Blue-prints and White-prints or blue-lines

(June 2017
 These days we are working on a few blue-prints and blue-lines in our lab. 
Before starting any work, 
we tried to discuss the original material and technique 
used into making them, with our team.)

Both these processes use different light sensitive chemicals for re-producing or copying the original drawings made on translucent paper. These processes were discontinued over a period of time because more stable and easier processes  were developed later to replace them.

Here we will share some information that is available online regarding these two techniques and also a little video where we started the process of preparation for flattening of the drawings.

Since there is already a lot of videos online about flattening process in paper conservation, we are posting a little video (in the end of the write-up) about what the team did before actual flattening process.This is also to encourage the efforts of the young team.
We might make more videos depending on available time.

Blue-print

A blueprint is a type of paper-based reproduction usually of a technical drawing, documenting architecture or engineering designs.  IMG_0431

John Herschel, who was a chemist, astronomer, and photographer, developed the process for blueprints in 1842. Herschel had discovered the cyanotype process after a series of experiments.

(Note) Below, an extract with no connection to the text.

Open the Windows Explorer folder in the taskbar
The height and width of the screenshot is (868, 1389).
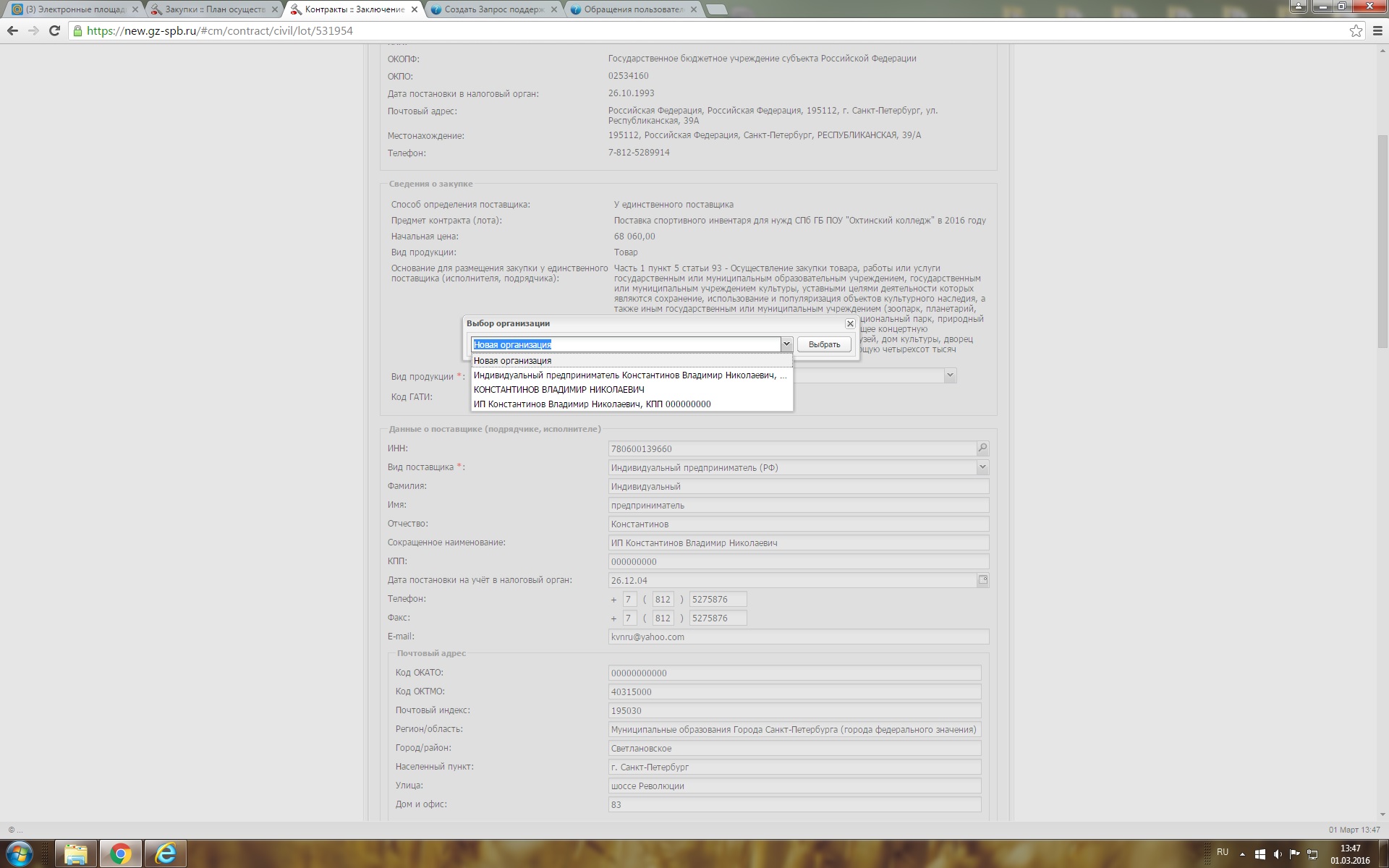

The process starts by taking a drawn image on semi-transparent paper weighed down on top of a sheet of paper or cloth. The paper or cloth is pre-coated with a photosensitive chemical mixture of potassium ferricyanide and ferric ammonium citrate. Once the drawing is exposed to light the exposed parts of the drawing (the background) became blue, while the drawing lines blocked the coated paper from exposure and remained white.

Introduction of the blueprint process eliminated the expense of photo lithographic reproduction and the need to hand-trace original drawings.

White-print or Blue-lines  IMG_0411

Whiteprint describes a document reproduction produced by using the diazo chemical process. It is also known as the blue-line process since the result is blue lines on a white background. It is a contact printing process which accurately reproduces the original in size, but cannot reproduce continuous tones or colors. The light-sensitivity of the chemicals used was known in the 1890s and several related printing processes were patented at that time. Whiteprinting replaced the blueprint process for reproducing architectural and engineering drawings because the process was simpler and involved fewer toxic chemicals. A blue-line print is not permanent and will fade if exposed to light for weeks or months, but a drawing print that lasts only a few months is sufficient for many purposes.

There are two components in this process:

  1. diazonium salt: a light sensitive chemical
  2. Azo dye (also known as the coupler): a colorless chemical that combines with the salt to produce color.
Team Heritage Preservation Atelier

 

 

 

Author: namitajaspal
Namita Jaspal, with inherited skills of art and aesthetics and passion for science, opted to pursue post- graduation in ‘Conservation of Cultural Property’ after her graduation in Science from Delhi University in 1992. Four year intense training at National Museum Institute provided the right foundation to start a career in Conservation. She is currently practicing conservation consultancy for Heritage property including monuments and collections. She has been doing independent research in conservation techniques and procedures in Indian context. She is currently working on the conservation of wall-paintings of Sri Harmandir Sahib Ji (The Golden temple at Amritsar. The project is nearing completion and getting a lot of appreciation for the organized and ethical treatment it is providing. It is for the first time in the history of Sri Harmandir Sahib Ji (The Golden Temple) that wall painting conservation and preservation is being done in a scientific manner, keeping the codes of Ethics into consideration while decision making. Another project just completed is of the Conservation of Krishna Temple at Kishankot, Gurdaspur, Punjab. In her private Conservation Laboratory, she is not only providing onservation services, but also mentoring young aspiring conservators and archaeologists by the way of training and paid internships. She has been a guest lecturer at DIHRM (Delhi Institute of Heritage Research and Management). With all the updated knowledge database and innovative practical approaches relevant to the Indian conditions, she could successfully do curative and preservative treatment of very old textiles like a nine feet long flag from nineteenth century that is regarded as priceless memorabilia of second Dogra regiment at Chandi Mandir, and four hundred years old (seventeenth century) Chola Sahib Ji of Sixth Guru of Sikhs, Sri Hargobind Sahib Ji. Apart from this she has done conservation of Photograph collections, archival records, numerous paintings, manuscripts and other cultural objects. She is also involved in preparation of up-gradation proposals for museums and such organizations. Her expertise includes Conservation and preservation technologies and procedures for conservation of varied material like wall paintings, paper, photographs, textile, ceramics, stone, metal and archaeological objects.